→ **Exercise requirements**: Repeat every record below, word for word.

→ **Exercise material**:
◆ ◆ ◆ ◆ ◆

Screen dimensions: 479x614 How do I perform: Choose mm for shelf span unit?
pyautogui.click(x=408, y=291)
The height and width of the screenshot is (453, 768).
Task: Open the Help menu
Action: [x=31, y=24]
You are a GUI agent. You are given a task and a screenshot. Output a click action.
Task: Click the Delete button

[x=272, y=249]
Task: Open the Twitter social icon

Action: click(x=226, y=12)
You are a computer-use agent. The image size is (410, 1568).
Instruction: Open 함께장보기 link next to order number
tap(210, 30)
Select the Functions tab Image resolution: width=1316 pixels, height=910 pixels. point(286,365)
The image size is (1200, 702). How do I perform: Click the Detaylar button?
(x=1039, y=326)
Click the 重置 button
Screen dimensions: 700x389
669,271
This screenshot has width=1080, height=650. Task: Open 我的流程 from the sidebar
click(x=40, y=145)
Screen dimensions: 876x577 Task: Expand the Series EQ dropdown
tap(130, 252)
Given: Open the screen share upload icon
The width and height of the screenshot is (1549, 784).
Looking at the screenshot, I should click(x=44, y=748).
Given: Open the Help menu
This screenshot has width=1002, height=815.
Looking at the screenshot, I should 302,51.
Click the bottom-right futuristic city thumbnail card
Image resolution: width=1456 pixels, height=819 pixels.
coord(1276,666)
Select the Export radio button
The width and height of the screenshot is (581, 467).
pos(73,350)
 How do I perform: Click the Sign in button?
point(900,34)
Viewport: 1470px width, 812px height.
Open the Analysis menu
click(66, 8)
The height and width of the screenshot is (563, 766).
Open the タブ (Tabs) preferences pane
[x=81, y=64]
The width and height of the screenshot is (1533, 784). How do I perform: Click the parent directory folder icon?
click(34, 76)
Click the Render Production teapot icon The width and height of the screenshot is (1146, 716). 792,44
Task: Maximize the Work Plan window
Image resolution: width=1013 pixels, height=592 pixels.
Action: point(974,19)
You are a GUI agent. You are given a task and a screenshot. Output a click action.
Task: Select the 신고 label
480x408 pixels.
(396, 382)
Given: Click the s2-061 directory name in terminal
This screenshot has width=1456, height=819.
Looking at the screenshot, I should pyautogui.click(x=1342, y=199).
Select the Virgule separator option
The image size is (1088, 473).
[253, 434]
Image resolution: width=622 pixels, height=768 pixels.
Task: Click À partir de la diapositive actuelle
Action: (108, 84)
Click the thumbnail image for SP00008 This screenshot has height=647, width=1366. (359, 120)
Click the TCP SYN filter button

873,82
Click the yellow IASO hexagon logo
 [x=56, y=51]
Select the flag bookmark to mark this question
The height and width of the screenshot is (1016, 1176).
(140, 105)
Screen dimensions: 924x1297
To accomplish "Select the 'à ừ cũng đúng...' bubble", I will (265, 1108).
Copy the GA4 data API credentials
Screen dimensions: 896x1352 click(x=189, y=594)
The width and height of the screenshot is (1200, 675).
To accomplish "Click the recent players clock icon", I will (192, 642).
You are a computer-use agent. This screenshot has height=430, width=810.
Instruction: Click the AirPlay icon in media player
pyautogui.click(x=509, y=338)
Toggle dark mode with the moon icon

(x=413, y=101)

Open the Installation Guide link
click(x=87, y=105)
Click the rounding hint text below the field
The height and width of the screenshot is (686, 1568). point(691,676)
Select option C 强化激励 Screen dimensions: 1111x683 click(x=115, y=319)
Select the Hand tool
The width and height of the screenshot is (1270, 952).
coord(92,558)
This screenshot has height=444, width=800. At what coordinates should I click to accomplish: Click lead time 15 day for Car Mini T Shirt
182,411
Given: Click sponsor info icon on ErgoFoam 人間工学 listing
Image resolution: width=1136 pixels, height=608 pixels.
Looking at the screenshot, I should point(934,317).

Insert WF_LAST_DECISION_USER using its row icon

◆ ◆ ◆ ◆ ◆

→ **Exercise response**:
Screen dimensions: 479x614 How do I perform: Choose mm for shelf span unit?
pyautogui.click(x=408, y=291)
The height and width of the screenshot is (453, 768).
Task: Open the Help menu
Action: [x=31, y=24]
You are a GUI agent. You are given a task and a screenshot. Output a click action.
Task: Click the Delete button

[x=272, y=249]
Task: Open the Twitter social icon

Action: click(x=226, y=12)
You are a computer-use agent. The image size is (410, 1568).
Instruction: Open 함께장보기 link next to order number
tap(210, 30)
Select the Functions tab Image resolution: width=1316 pixels, height=910 pixels. point(286,365)
The image size is (1200, 702). How do I perform: Click the Detaylar button?
(x=1039, y=326)
Click the 重置 button
Screen dimensions: 700x389
669,271
This screenshot has width=1080, height=650. Task: Open 我的流程 from the sidebar
click(x=40, y=145)
Screen dimensions: 876x577 Task: Expand the Series EQ dropdown
tap(130, 252)
Given: Open the screen share upload icon
The width and height of the screenshot is (1549, 784).
Looking at the screenshot, I should click(x=44, y=748).
Given: Open the Help menu
This screenshot has width=1002, height=815.
Looking at the screenshot, I should 302,51.
Click the bottom-right futuristic city thumbnail card
Image resolution: width=1456 pixels, height=819 pixels.
coord(1276,666)
Select the Export radio button
The width and height of the screenshot is (581, 467).
pos(73,350)
 How do I perform: Click the Sign in button?
point(900,34)
Viewport: 1470px width, 812px height.
Open the Analysis menu
click(66, 8)
The height and width of the screenshot is (563, 766).
Open the タブ (Tabs) preferences pane
[x=81, y=64]
The width and height of the screenshot is (1533, 784). How do I perform: Click the parent directory folder icon?
click(34, 76)
Click the Render Production teapot icon The width and height of the screenshot is (1146, 716). 792,44
Task: Maximize the Work Plan window
Image resolution: width=1013 pixels, height=592 pixels.
Action: point(974,19)
You are a GUI agent. You are given a task and a screenshot. Output a click action.
Task: Select the 신고 label
480x408 pixels.
(396, 382)
Given: Click the s2-061 directory name in terminal
This screenshot has width=1456, height=819.
Looking at the screenshot, I should pyautogui.click(x=1342, y=199).
Select the Virgule separator option
The image size is (1088, 473).
[253, 434]
Image resolution: width=622 pixels, height=768 pixels.
Task: Click À partir de la diapositive actuelle
Action: (108, 84)
Click the thumbnail image for SP00008 This screenshot has height=647, width=1366. (359, 120)
Click the TCP SYN filter button

873,82
Click the yellow IASO hexagon logo
 [x=56, y=51]
Select the flag bookmark to mark this question
The height and width of the screenshot is (1016, 1176).
(140, 105)
Screen dimensions: 924x1297
To accomplish "Select the 'à ừ cũng đúng...' bubble", I will (265, 1108).
Copy the GA4 data API credentials
Screen dimensions: 896x1352 click(x=189, y=594)
The width and height of the screenshot is (1200, 675).
To accomplish "Click the recent players clock icon", I will (192, 642).
You are a computer-use agent. This screenshot has height=430, width=810.
Instruction: Click the AirPlay icon in media player
pyautogui.click(x=509, y=338)
Toggle dark mode with the moon icon

(x=413, y=101)

Open the Installation Guide link
click(x=87, y=105)
Click the rounding hint text below the field
The height and width of the screenshot is (686, 1568). point(691,676)
Select option C 强化激励 Screen dimensions: 1111x683 click(x=115, y=319)
Select the Hand tool
The width and height of the screenshot is (1270, 952).
coord(92,558)
This screenshot has height=444, width=800. At what coordinates should I click to accomplish: Click lead time 15 day for Car Mini T Shirt
182,411
Given: Click sponsor info icon on ErgoFoam 人間工学 listing
Image resolution: width=1136 pixels, height=608 pixels.
Looking at the screenshot, I should point(934,317).

Insert WF_LAST_DECISION_USER using its row icon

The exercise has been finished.